The chances of something similar happening over here seem remote. For one thing, far from the two major parties collapsing, they are resurgent. Between them, Labour and the Conservatives won no less than 82% of the votes in the last election. The last time they had gobbled up this proportion of the vote was in 1970.

And of course, we live under an electoral system designed precisely to produce two-party politics. Granted, there have been times in our recent past when it has failed to do so. But that was a moment when Labour and the Conservatives had converged on an ideological centre ground, driving people to experiment with alternatives. When the two big beasts are as ideologically polarised as now, all eyes tend to be on them.

And beyond the electoral hurdles there are financial ones. While a French presidential campaign is hardly cheap, it is far more so than campaigning in a parliamentary system. Running campaigns and gathering data in 650 constituencies is a herculean task.

So the two major parties are following an extreme path, internally hugely divided and yet enormously popular. The structural constraints on a new entrant were perhaps most neatly encapsulated in Nick Clegg’s call for those opposed to Brexit to join Labour or the Conservatives.

Easy, then, to understand why those MPs opposed to the course we are on have chosen to keep their heads down. Kicking the can down the road is, after all, a tried and tested political strategy.

Yet, this time, the road involved is a cul-de-sac. In March 2019 our EU membership will cease. At that point, even under the best-case scenario, large-scale economic adjustment will take its toll in the short term. Under the scenario considered more realistic by the majority of serious economists, leaving the single market and the customs union will significantly disrupt trade with the European Union, imposing a serious hit on the British economy.

What then? Do the moderates really believe that this kind of economic fallout will lead to a lurch back to the political centre ground? Will sensible, centrist politics really be the victor from an economic shock that might rival that of the financial crisis in scale? At a minimum, neither party will have a hope in hell of delivering on its policy pledges. It is hardly inconceivable that even more extreme political alternatives profit from the dissatisfaction that is bound to result.
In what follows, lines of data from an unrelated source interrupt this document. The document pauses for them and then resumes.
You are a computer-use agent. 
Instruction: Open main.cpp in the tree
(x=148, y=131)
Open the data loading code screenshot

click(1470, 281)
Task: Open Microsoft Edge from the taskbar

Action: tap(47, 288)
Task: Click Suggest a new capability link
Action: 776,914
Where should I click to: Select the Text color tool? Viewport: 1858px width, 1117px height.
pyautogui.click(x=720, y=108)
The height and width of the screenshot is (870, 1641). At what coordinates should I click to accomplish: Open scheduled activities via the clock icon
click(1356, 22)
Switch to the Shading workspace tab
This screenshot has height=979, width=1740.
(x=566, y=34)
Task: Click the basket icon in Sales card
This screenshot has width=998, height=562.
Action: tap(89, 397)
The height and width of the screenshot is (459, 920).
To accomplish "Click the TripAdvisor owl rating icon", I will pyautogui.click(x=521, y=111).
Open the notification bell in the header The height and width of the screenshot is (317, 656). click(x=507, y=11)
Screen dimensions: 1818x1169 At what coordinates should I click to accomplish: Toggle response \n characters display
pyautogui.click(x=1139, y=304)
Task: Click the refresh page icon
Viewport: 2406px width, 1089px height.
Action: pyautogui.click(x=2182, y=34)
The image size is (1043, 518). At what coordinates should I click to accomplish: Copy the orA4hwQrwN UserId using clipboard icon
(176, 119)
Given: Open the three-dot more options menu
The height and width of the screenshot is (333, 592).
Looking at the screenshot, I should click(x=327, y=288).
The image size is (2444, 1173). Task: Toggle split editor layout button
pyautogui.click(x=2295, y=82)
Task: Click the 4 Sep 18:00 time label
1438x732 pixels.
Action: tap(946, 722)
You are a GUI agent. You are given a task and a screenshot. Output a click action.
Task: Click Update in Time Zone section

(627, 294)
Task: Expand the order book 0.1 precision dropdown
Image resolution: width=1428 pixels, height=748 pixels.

The prospects for the political middle ground are bleak. Their influence in their own parties is negligible. Speaking out is not safe. Nevertheless, the time for silence is past. Allowing a hard Brexit would harm the country and, in all likelihood, disempower them still further. People who knowingly walk off a cliff are, if anything, more culpable than those who simply refuse to admit that the cliff is there before crashing to earth. Surely it’s time for the centrists to be bold?